(Collected data entries)
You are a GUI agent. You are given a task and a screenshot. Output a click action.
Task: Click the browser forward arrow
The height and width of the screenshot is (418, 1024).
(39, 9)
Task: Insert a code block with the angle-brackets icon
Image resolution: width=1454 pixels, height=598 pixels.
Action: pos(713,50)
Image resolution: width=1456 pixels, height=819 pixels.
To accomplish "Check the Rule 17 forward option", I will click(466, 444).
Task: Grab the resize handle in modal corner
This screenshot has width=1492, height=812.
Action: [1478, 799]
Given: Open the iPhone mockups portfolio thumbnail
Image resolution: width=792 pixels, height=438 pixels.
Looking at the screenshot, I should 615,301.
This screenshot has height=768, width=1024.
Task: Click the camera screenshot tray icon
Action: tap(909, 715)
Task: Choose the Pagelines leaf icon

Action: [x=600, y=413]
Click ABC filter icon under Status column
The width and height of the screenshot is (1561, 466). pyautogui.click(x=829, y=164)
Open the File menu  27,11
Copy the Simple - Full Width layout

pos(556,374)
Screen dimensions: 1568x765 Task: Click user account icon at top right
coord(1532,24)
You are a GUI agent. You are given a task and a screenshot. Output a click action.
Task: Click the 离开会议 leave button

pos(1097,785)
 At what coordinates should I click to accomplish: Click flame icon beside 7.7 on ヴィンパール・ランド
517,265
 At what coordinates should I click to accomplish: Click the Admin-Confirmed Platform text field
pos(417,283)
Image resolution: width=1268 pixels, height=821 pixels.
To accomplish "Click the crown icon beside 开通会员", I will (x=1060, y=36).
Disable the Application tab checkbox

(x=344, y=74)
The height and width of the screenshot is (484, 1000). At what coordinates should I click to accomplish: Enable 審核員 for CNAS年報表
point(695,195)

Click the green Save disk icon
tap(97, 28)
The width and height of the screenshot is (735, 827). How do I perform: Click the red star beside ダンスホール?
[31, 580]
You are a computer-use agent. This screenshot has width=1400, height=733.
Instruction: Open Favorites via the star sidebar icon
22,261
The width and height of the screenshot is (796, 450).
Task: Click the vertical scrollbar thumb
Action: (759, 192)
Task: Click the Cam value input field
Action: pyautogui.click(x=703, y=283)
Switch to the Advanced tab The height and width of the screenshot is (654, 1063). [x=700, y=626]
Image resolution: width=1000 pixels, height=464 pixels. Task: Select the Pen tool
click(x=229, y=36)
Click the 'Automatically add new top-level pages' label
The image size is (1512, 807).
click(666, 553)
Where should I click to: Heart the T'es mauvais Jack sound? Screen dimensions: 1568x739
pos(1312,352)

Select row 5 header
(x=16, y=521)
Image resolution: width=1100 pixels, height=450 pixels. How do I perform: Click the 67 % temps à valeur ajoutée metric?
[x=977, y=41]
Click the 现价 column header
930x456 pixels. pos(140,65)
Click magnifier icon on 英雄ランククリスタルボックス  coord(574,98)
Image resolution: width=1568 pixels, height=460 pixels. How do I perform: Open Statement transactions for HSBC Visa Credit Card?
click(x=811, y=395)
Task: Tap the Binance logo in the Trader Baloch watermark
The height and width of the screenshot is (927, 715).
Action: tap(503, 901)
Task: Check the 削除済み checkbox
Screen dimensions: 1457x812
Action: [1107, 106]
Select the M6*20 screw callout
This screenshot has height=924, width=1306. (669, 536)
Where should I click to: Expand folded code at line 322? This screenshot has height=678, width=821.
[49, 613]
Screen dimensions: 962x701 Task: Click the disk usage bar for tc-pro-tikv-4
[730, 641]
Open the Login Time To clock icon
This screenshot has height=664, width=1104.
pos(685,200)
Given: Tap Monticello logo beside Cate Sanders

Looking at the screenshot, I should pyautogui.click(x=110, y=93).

▸ Task objective:
Reply with the complete data above, every character as it stands.

▸ Exercise result:
You are a GUI agent. You are given a task and a screenshot. Output a click action.
Task: Click the browser forward arrow
The height and width of the screenshot is (418, 1024).
(39, 9)
Task: Insert a code block with the angle-brackets icon
Image resolution: width=1454 pixels, height=598 pixels.
Action: pos(713,50)
Image resolution: width=1456 pixels, height=819 pixels.
To accomplish "Check the Rule 17 forward option", I will click(466, 444).
Task: Grab the resize handle in modal corner
This screenshot has width=1492, height=812.
Action: [1478, 799]
Given: Open the iPhone mockups portfolio thumbnail
Image resolution: width=792 pixels, height=438 pixels.
Looking at the screenshot, I should 615,301.
This screenshot has height=768, width=1024.
Task: Click the camera screenshot tray icon
Action: tap(909, 715)
Task: Choose the Pagelines leaf icon

Action: [x=600, y=413]
Click ABC filter icon under Status column
The width and height of the screenshot is (1561, 466). pyautogui.click(x=829, y=164)
Open the File menu  27,11
Copy the Simple - Full Width layout

pos(556,374)
Screen dimensions: 1568x765 Task: Click user account icon at top right
coord(1532,24)
You are a GUI agent. You are given a task and a screenshot. Output a click action.
Task: Click the 离开会议 leave button

pos(1097,785)
 At what coordinates should I click to accomplish: Click flame icon beside 7.7 on ヴィンパール・ランド
517,265
 At what coordinates should I click to accomplish: Click the Admin-Confirmed Platform text field
pos(417,283)
Image resolution: width=1268 pixels, height=821 pixels.
To accomplish "Click the crown icon beside 开通会员", I will (x=1060, y=36).
Disable the Application tab checkbox

(x=344, y=74)
The height and width of the screenshot is (484, 1000). At what coordinates should I click to accomplish: Enable 審核員 for CNAS年報表
point(695,195)

Click the green Save disk icon
tap(97, 28)
The width and height of the screenshot is (735, 827). How do I perform: Click the red star beside ダンスホール?
[31, 580]
You are a computer-use agent. This screenshot has width=1400, height=733.
Instruction: Open Favorites via the star sidebar icon
22,261
The width and height of the screenshot is (796, 450).
Task: Click the vertical scrollbar thumb
Action: (759, 192)
Task: Click the Cam value input field
Action: pyautogui.click(x=703, y=283)
Switch to the Advanced tab The height and width of the screenshot is (654, 1063). [x=700, y=626]
Image resolution: width=1000 pixels, height=464 pixels. Task: Select the Pen tool
click(x=229, y=36)
Click the 'Automatically add new top-level pages' label
The image size is (1512, 807).
click(666, 553)
Where should I click to: Heart the T'es mauvais Jack sound? Screen dimensions: 1568x739
pos(1312,352)

Select row 5 header
(x=16, y=521)
Image resolution: width=1100 pixels, height=450 pixels. How do I perform: Click the 67 % temps à valeur ajoutée metric?
[x=977, y=41]
Click the 现价 column header
930x456 pixels. pos(140,65)
Click magnifier icon on 英雄ランククリスタルボックス  coord(574,98)
Image resolution: width=1568 pixels, height=460 pixels. How do I perform: Open Statement transactions for HSBC Visa Credit Card?
click(x=811, y=395)
Task: Tap the Binance logo in the Trader Baloch watermark
The height and width of the screenshot is (927, 715).
Action: tap(503, 901)
Task: Check the 削除済み checkbox
Screen dimensions: 1457x812
Action: [1107, 106]
Select the M6*20 screw callout
This screenshot has height=924, width=1306. (669, 536)
Where should I click to: Expand folded code at line 322? This screenshot has height=678, width=821.
[49, 613]
Screen dimensions: 962x701 Task: Click the disk usage bar for tc-pro-tikv-4
[730, 641]
Open the Login Time To clock icon
This screenshot has height=664, width=1104.
pos(685,200)
Given: Tap Monticello logo beside Cate Sanders

Looking at the screenshot, I should pyautogui.click(x=110, y=93).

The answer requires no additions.